Swift/Deploy Plan - Upgrade from 1.4.3 to 1.5

From Wikitech

Notes for Swift upgrade from 1.4.3 to 1.5

See:

Upgrade steps

Prep work

  • stop puppet on the production cluster
    /etc/init.d/puppet stop
  • edit root's crontab to prevent it from getting restarted
  • put the new swift packages in the lucid and precise debian repositories on brewster

Test puppet changes

  • merge gerrit 18264
  • run puppet on a not-yet-upgraded proxy and storage node in the eqiad-prod cluster (ms-fe100* and ms-be10**)

Proxy servers

  • pull out two proxy servers, watch to make sure the remaining two handle the load
    edit fenari:/home/w/conf/pybal/pmtpa/swift; set two to 'False'
  • upgrade the two
    stop the proxy service (swift-init all stop)
    run puppet
    swift-init all start
  • test: request existing, nonexisting thumbs, nonsense urls; do some commands from the swift howto page on wikitech
  • when everything looks good and they are handling their share of traffic, take the remaining two proxies out
  • wait a day or so, see if anything odd shows up (check logs, village pump, mailing lists, etc)
  • if it looks bad, roll back = move traffic off the upgraded proxy servers and use just the two that weren't upgraded
  • it it looks good, ... ? do a backend? do the rest of the proxies?

Backend hosts

  • stop the service on one host, upgrade, start
    swift-init all stop
    run puppet
    swift-init all start
  • do some tests and wait around a little while, make sure nothing odd crops up
  • do the rest one at a time

Note that this covers upgrade but not enabling of statd; that's a separate step to be done later

Statsd

swift 1.5+ has statsd metrics integrated in the code for more detailed monitoring.
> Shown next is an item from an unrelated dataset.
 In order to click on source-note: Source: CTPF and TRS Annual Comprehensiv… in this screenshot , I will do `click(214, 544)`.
We will feed those metrics into ganglia using a statsd->ganglia bridge that runs on each host. (i.e. statsd reports to localhost which then gets shunted off into ganglia-land.)

Config

for each service (proxy, object, container, account), enable the commented out statsd lines

statsd -> ganglia bridge

  • teach puppet to start the bridge and make sure it's running (the puppet changes for this don't yet exist)
    example (needs confirmation) statsd line: pystatsd-server -n 127.0.0.1 -r ganglia --ganglia-host 10.4.0.79 --ganglia-port 21146 --flush-interval 15 -d --ganglia-spoof-host 10.4.0.107:swift-be1 --ganglia-counter-group swift_counters
  • test in labs and on the eqiad test cluster
    labs uses unicast ganglia, production uses multicast. testing multicast is necessary

Caution - in my testing, there was a bug where, after reporting some metrics, the host would show as down in the ganglia UI. I don't know what's causing this, but is the critical bug to fix before this can be used in production.

Container Synchronization

This process will happen after the 1.5 upgrade but is not part of the upgrade process. It should happen as soon as is reasonable once the cluster is upgraded and stable.
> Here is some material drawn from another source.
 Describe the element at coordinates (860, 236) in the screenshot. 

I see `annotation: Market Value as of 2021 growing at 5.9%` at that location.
See http://docs.openstack.org/developer/swift/overview_container_sync.html for details on the how sync works.

things to do:

  • set up synchronization in two labs swift clusters
  • determine (empirically?) a reasonable interval for the sync processes (default is 5 minutes)
  • determine a method for newly created containers to get synchronization set up
    new containers are created when we have a new language wiki created

questions:

  • what happens if swauth tokens are replicated?
  • how much load will the replication generate
    especially for the initial sync
    can we throttle the initial sync
    if not, maybe we should do the initial sync ourselves, then enably synchronization on already mostly-synced containers?